▸ Text excerpt:
┄┄┄┄┄┄┄┄┄┄┄┄┄┄┄┄┄┄┄┄

Cross-correlation (time-lag-correlation) with pandas?
Asked Answered
R

3

67

I have various time series, that I want to correlate - or rather, cross-correlate - with each other, to find out at which time lag the correlation factor is the greatest.

I found various questions and answers/links discussing how to do it with numpy, but those would mean that I have to turn my dataframes into numpy arrays. And since my time series often cover different periods, I am afraid that I will run into chaos.

Edit

The issue I am having with all the numpy/scipy methods, is that they seem to lack awareness of the timeseries nature of my data. When I correlate a time series that starts in say 1940 with one that starts in 1970, pandas corr knows this, whereas np.correlate just produces a 1020 entries (length of the longer series) array full of nan.

┄┄┄┄┄┄┄┄┄┄┄┄┄┄┄┄┄┄┄┄

▸ Material to process:
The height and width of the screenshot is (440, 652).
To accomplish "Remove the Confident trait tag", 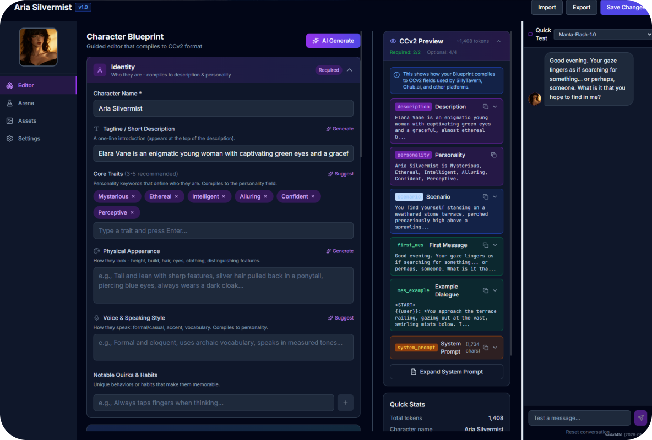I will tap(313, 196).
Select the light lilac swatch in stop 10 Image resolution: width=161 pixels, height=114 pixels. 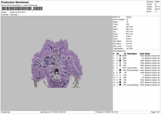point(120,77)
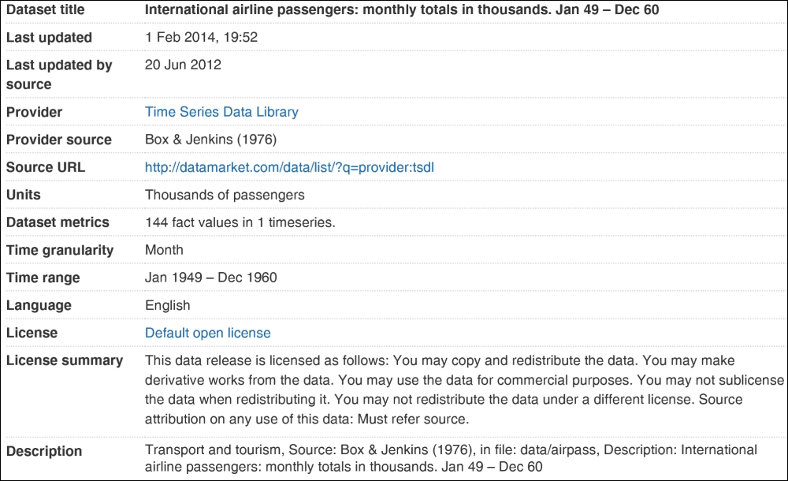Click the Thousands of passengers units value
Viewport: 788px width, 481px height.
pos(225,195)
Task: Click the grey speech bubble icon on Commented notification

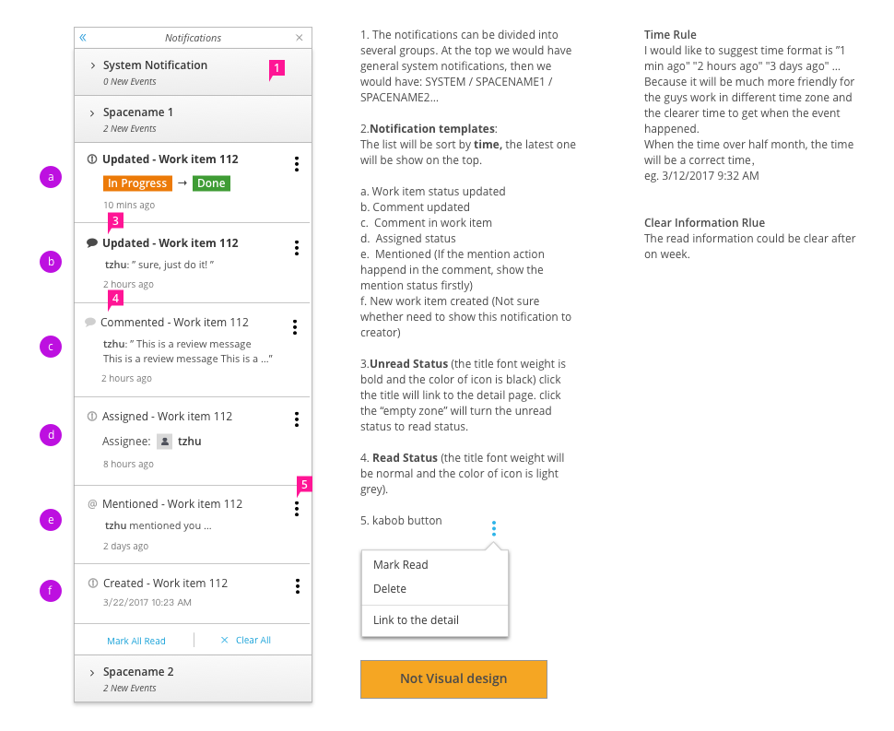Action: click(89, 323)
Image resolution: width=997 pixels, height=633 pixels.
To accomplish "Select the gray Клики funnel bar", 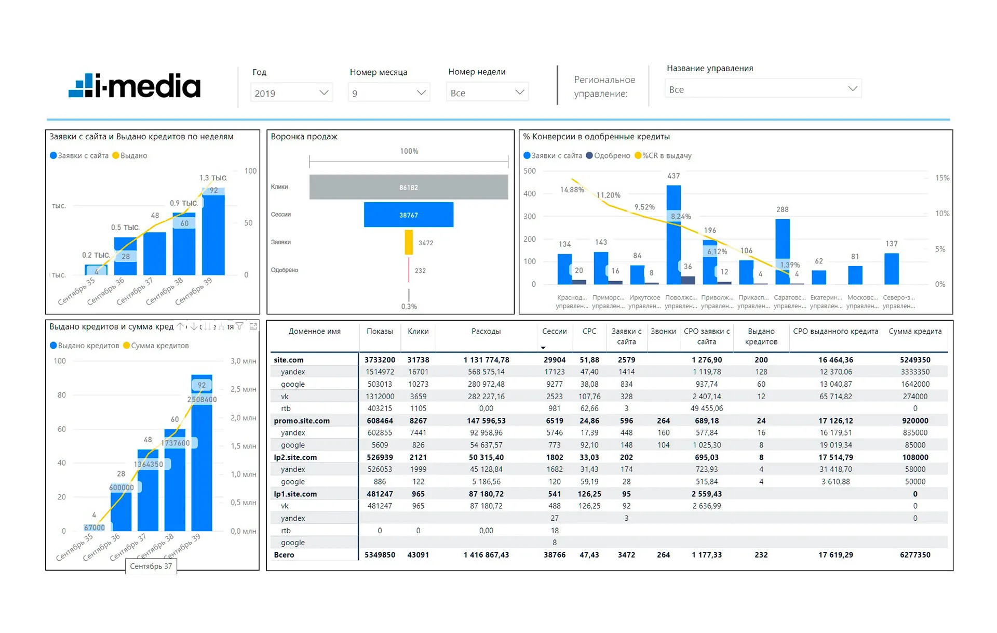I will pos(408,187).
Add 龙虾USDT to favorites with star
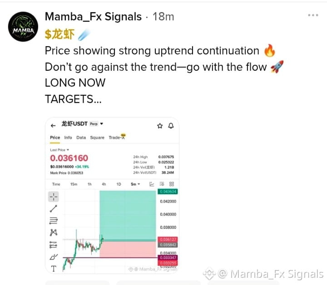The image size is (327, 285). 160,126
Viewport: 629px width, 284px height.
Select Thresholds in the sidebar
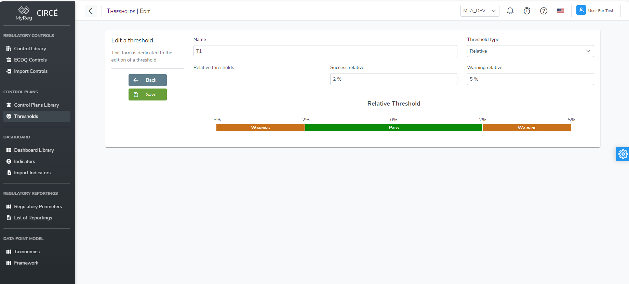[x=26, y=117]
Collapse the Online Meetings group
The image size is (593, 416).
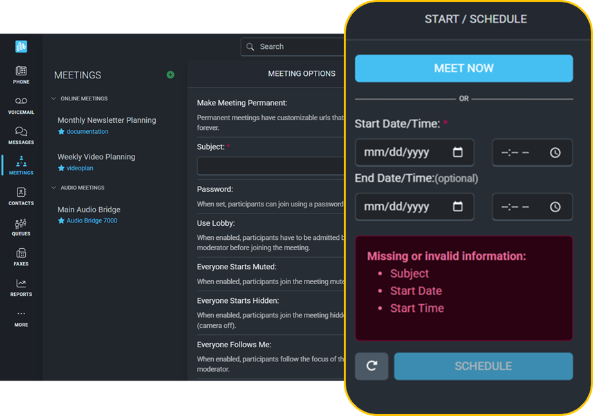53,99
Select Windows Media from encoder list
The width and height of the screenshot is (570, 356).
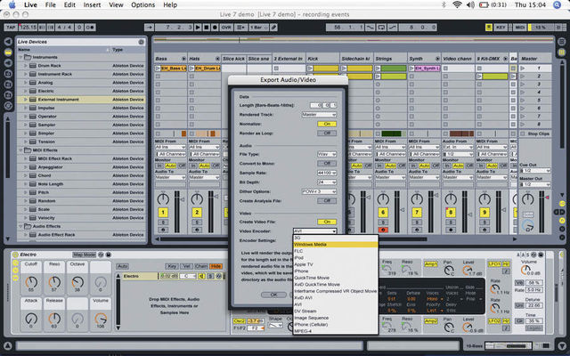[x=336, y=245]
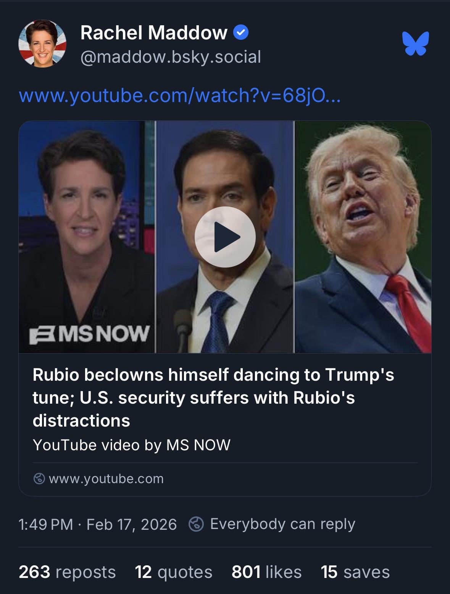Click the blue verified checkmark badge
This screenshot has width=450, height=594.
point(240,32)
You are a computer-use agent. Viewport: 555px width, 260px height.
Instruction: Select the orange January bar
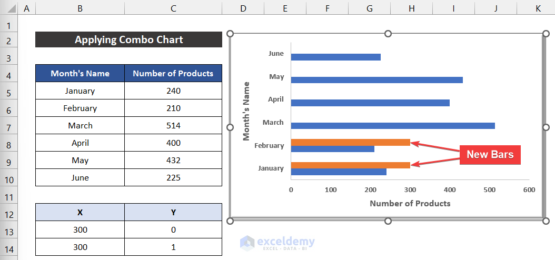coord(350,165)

┄┄┄┄┄┄┄┄┄┄┄┄┄┄┄┄┄┄┄┄

▸ Complete the following:
• A. In the pandas cross-correlation question, what does the asker want to find out by cross-correlating the time series?
• B. Format the listing as a JSON list of strings, one per line, with blank lines omitted. Start at the line that contains "You are a computer-use" and end at the end of the listing, and leave the pictures out.

▸ Answer list:
• A. At which time lag the correlation factor is the greatest.

• B.
[
  "You are a computer-use agent. Viewport: 555px width, 260px height.",
  "Instruction: Select the orange January bar",
  "coord(350,165)"
]